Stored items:
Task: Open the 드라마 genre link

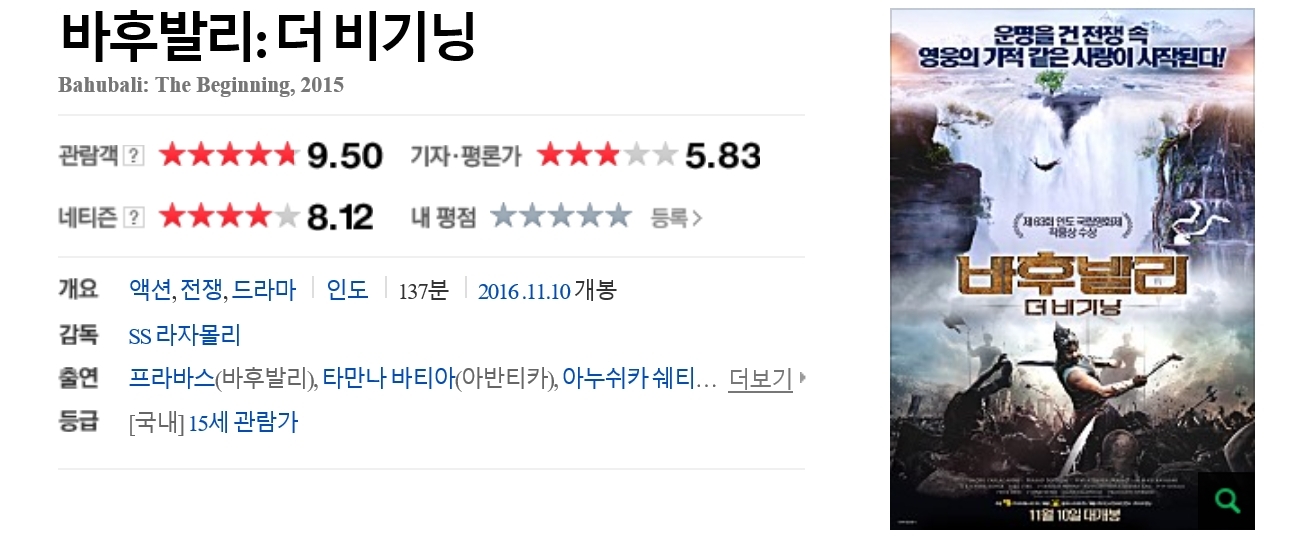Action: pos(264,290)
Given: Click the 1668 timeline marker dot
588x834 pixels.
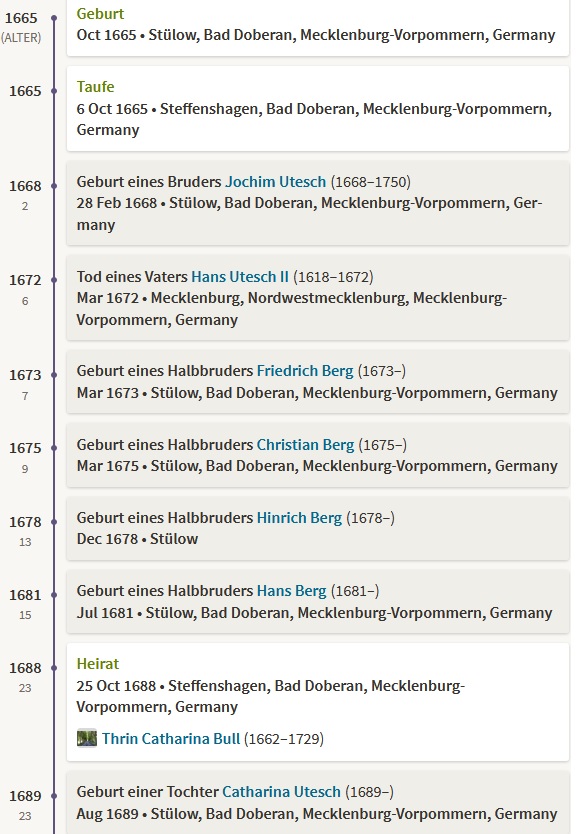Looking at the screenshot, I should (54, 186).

▶ **What is needed**
Copy every line above exactly, leaving no picture in the copy.

▶ **Output below**
Task: Open the 드라마 genre link

Action: pos(264,290)
Given: Click the 1668 timeline marker dot
588x834 pixels.
Looking at the screenshot, I should (54, 186).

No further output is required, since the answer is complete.